In retrospect, many biological discoveries were driven by technical innovations that explored less-charted spectroscopic principles, with assistance from novel matching reporters. The previously less-explored EPR-SRS imaging exhibits the desired combination of sub-μM high sensitivity and narrow chemical selectivity, merging the best of two worlds of electronic and vibrational microspectroscopy. We believe that EPR-SRS microscopy together with the newly developed MARS palette could become a valuable systems-method helping to elucidate complex biochemical and biophysical processes. Therefore, we hope this Perspective contributes to a deeper and more quantitative understanding of the fundamental physical principles underlying this new technique and help push its further development.
Acknowledgments
We are grateful for discussions with Lixue Shi, Zhixing Chen, Louis Brus, and Sunney Xie. W.M. acknowledges support from NIH Director’s New Innovator Award (1DP2EB016573) and R01 (EB020892) and the Camille and Henry Dreyfus Foundation.
Biographies
Lu Wei obtained her Ph.D. degree from Columbia University working with Prof. Wei Min, focusing on developing novel nonlinear optical spectroscopy and microscopy. Dr. Wei began her postdoctoral work at Columbia University in 2015 on developing supermultiplex microscopy for biomedical applications by electronic preresonance stimulated Raman scattering imaging of novel probes.

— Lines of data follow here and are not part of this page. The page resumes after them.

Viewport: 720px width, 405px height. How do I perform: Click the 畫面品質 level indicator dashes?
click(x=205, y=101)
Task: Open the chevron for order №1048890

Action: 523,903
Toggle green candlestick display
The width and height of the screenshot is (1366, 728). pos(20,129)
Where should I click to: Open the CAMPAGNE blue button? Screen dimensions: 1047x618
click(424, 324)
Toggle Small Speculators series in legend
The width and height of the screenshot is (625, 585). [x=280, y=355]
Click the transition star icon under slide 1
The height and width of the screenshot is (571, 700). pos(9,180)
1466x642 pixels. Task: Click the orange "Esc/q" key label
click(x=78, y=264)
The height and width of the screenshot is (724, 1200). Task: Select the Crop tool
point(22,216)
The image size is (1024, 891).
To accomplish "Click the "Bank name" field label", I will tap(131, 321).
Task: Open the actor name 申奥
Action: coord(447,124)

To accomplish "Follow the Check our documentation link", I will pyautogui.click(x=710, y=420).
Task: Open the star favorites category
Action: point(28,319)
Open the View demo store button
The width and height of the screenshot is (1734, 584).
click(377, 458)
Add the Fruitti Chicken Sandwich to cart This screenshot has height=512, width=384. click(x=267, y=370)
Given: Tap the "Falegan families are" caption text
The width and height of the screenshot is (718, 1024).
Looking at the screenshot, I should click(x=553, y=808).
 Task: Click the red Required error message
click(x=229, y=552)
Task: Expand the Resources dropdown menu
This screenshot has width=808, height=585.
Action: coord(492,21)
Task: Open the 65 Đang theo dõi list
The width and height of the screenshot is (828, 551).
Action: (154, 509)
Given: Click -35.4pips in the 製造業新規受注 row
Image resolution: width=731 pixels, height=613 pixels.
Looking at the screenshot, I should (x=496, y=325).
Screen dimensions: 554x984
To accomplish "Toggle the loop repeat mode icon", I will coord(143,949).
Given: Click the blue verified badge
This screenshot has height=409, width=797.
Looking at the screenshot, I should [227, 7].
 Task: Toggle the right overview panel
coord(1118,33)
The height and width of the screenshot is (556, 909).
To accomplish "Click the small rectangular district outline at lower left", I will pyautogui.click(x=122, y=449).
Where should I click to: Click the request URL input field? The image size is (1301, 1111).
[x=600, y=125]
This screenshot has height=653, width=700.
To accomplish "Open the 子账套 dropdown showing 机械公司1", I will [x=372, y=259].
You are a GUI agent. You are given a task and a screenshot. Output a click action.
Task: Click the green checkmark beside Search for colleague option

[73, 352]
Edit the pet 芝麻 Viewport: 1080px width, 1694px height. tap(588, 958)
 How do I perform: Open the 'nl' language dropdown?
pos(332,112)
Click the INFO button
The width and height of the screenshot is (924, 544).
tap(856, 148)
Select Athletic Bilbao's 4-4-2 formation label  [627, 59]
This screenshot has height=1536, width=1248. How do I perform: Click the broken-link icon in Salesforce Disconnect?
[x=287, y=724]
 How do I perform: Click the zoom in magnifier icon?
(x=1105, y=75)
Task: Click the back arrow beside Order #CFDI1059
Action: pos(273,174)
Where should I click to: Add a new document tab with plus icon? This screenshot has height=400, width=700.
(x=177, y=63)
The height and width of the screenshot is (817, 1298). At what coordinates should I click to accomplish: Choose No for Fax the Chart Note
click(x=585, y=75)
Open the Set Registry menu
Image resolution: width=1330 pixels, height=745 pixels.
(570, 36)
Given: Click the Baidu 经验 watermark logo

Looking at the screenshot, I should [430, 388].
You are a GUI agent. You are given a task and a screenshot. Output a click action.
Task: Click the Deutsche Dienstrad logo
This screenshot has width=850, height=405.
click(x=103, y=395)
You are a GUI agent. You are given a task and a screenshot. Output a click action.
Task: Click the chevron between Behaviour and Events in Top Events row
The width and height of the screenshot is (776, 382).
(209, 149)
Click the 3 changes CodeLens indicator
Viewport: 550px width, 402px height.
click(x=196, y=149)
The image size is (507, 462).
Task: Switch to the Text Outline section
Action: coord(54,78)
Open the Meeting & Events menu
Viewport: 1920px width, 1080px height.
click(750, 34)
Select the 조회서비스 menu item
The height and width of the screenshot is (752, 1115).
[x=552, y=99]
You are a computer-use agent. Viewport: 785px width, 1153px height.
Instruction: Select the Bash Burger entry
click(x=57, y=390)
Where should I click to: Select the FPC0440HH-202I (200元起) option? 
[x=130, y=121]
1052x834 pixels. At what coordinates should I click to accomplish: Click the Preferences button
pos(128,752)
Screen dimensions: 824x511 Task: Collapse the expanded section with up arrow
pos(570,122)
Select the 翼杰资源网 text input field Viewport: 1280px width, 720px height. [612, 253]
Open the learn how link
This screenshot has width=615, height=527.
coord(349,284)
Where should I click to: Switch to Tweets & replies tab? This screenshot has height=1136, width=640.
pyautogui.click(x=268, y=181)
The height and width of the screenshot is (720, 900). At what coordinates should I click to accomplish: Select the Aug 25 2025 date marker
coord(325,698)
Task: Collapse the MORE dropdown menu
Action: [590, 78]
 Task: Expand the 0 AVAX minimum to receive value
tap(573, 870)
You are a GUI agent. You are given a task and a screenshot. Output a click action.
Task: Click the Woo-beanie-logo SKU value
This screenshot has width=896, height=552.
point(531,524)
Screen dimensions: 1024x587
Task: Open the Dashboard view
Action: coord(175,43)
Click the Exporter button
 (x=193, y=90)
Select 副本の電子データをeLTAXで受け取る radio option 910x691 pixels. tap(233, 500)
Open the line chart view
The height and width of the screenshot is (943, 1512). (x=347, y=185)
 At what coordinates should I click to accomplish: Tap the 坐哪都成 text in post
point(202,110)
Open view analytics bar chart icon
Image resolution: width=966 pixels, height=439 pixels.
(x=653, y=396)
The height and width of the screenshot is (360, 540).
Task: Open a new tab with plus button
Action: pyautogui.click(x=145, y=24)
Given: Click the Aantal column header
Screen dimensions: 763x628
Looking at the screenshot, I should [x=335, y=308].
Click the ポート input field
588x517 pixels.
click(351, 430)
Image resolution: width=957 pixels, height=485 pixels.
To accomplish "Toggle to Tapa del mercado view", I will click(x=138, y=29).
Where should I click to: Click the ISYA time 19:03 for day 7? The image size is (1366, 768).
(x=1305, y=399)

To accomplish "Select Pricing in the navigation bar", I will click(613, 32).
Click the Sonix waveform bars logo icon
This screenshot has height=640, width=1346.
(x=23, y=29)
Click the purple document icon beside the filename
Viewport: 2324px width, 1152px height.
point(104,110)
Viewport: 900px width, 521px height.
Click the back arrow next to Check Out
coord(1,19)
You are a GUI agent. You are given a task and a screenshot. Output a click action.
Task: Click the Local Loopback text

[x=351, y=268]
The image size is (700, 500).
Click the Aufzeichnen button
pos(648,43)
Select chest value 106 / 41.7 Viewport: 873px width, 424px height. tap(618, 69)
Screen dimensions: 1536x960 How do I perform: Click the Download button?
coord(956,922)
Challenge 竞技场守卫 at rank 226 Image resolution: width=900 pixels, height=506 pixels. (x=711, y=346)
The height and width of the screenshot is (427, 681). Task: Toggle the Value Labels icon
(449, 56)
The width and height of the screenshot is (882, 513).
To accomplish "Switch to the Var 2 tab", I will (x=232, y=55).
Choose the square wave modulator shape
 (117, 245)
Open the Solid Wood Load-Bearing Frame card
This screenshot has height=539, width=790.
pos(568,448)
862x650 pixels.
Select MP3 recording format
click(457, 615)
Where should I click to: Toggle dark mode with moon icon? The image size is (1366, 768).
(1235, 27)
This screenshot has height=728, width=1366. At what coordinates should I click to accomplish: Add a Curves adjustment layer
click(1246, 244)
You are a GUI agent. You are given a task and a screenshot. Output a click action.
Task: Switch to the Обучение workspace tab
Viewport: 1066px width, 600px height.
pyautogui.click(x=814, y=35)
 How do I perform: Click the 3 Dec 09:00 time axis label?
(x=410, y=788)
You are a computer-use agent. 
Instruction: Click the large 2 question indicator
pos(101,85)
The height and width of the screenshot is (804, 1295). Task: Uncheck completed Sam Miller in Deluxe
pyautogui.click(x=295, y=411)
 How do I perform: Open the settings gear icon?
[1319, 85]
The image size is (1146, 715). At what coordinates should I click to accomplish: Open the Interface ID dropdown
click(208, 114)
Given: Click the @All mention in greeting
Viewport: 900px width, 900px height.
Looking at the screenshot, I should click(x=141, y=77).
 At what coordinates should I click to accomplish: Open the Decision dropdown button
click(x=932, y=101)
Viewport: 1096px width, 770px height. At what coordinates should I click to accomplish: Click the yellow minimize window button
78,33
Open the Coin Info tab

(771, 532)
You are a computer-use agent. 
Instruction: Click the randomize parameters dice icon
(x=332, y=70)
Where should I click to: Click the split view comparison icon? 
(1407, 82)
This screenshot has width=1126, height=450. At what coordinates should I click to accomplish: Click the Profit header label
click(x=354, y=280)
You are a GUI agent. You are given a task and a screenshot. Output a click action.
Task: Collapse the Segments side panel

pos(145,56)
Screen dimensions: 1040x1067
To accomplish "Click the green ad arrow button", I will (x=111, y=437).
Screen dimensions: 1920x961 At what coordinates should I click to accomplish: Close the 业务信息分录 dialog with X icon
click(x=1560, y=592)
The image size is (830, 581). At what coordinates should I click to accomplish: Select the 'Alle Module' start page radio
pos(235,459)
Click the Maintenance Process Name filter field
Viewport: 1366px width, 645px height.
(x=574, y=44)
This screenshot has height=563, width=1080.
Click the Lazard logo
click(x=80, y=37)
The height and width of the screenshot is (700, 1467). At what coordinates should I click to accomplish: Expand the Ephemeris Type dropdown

Wei Min graduated from Peking University with a bachelor’s degree in chemistry in 2003. He received his Ph.D. from Harvard University in 2008 studying single-molecule biophysics with Prof. Sunney Xie. After continuing his postdoctoral work in Xie’s group, Dr. Min joined the faculty of the Department of Chemistry at Columbia University in 2010 and was promoted to Full Professor there in 2017. He is also affiliated with the Kavli Institute for Brain Science and NeuroTechnology Center at Columbia University. Dr. Min’s current research interests focus on developing novel optical spectroscopy and microscopy technology to address biomedical problems. In particular, his group has contributed to the development of stimulated Raman scattering (SRS) microscopy and its broad application in biomedical imaging including bio-orthogonal chemical imaging and supermultiplex vibrational imaging.
The authors declare no competing financial interest.